A weight bearing bone with LOTS of meat is fine for about 25-30 minutes - or until the meat is gone! NOT a bone to leave unsupervised with a dog. 

They are very dense bones and some dogs go nuts trying to "break" the bone and will actually break their teeth / dull their canines, or will crack pieces of the bone off. They can be very dangerous. 

My local butcher gives me some for Kyleigh (he leaves lots of meat on them). I'm lucky in that once the meat and marrow's gone ... she's done! But that doesn't mean all dogs will stop!

Also, some dogs will get major runs if they eat marrow or too much marrow ... depends on if their stomachs are accustomed to it or not.


----------



## frillint1 (Sep 2, 2010)

Then what types of raw bones can you leave them with. I dont hunt, but im thinking about not giving rawhides anymore and getting them from a butcher chief is a strong chewer and wont quit until he gets what he wants and i dont want him to break a tooth, but i want to be able to just give him the bone and let him eat it all.


----------



## Kyleigh (Oct 16, 2012)

I personally, won't "leave" my dog alone with a bone. By that I mean, I don't give her ANY bone and leave. I'm around ... just in case. I don't hover over her, but I can always hear what she is doing. 

Raw meaty bones are good, knucklebones are great for them to chew on, bully sticks are awesome (don't usually last very long, and are expensive LOL) 

I also give Kyleigh antlers to chew on ...


----------



## Anitsisqua (Mar 25, 2012)

Congratulations on your decision to stop using rawhides! 

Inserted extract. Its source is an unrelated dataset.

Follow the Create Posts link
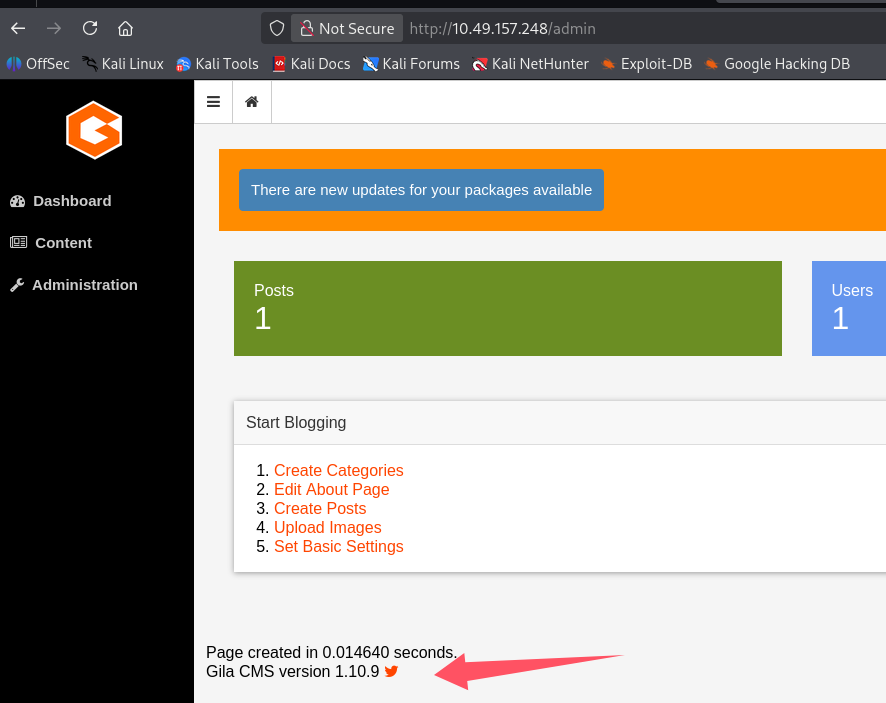886x703 pixels. coord(320,509)
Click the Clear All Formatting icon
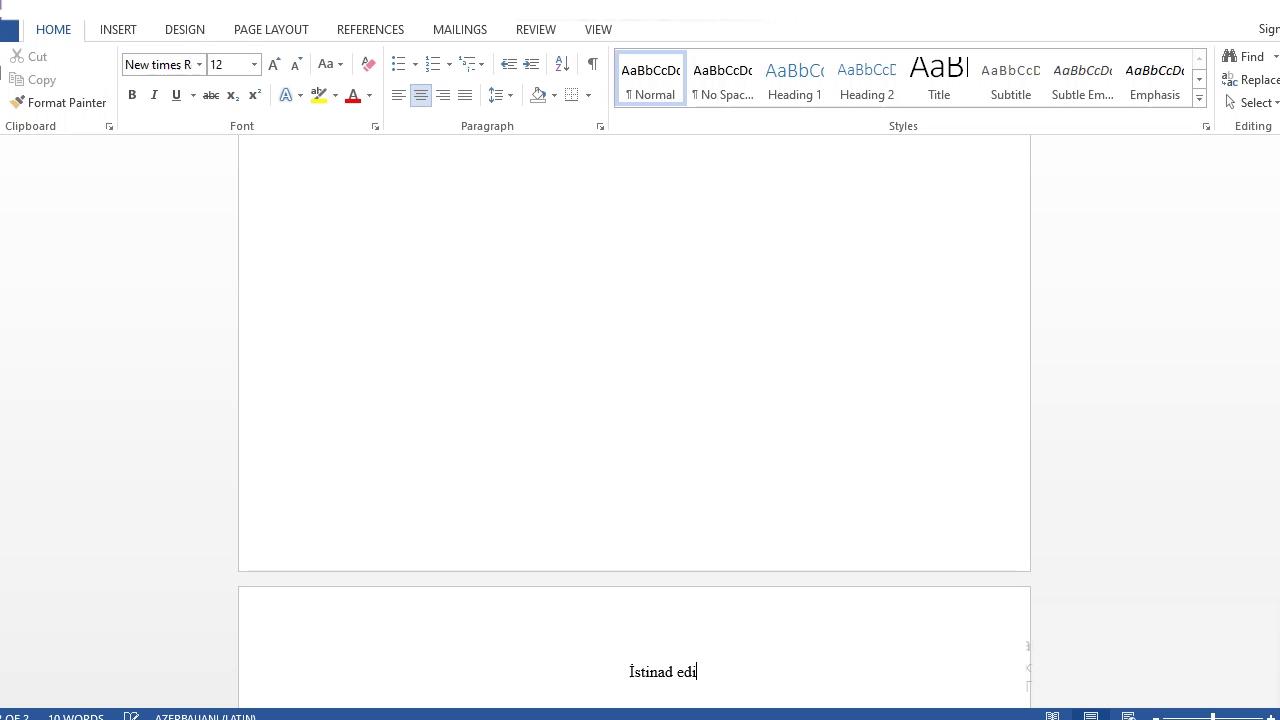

Neck bones are great (Beef, Pork, Lamb...). Gabe loves those, and they're what I usually give him for recreation.

They're hard and dense enough that they occupy him a little longer than poultry bones, but aren't as tough as weight-bearing bones. Otherwise, you could probably give a frozen turkey neck or other poultry.

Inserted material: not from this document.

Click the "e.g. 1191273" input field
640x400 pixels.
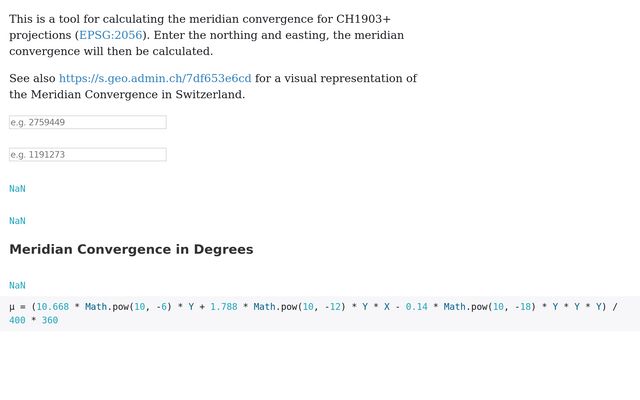pyautogui.click(x=88, y=155)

Also, Gabe is raw-fed, and the local grocery store often has GREAT sales on pork chops. When I grind up the chops for Gabe's boneless meals, I remove the bones and save them for recreational chewing. Those have worked out great as well.

Also, antlers are great for chewing, and not quite as messy.


----------



## kbella999 (Jan 6, 2012)

I have a friend who goes to the processors and asks for the scraps. We have gotten so much free deer meat and bones. You have to go there and talk to them in person because if you just call, they will probably say no.


----------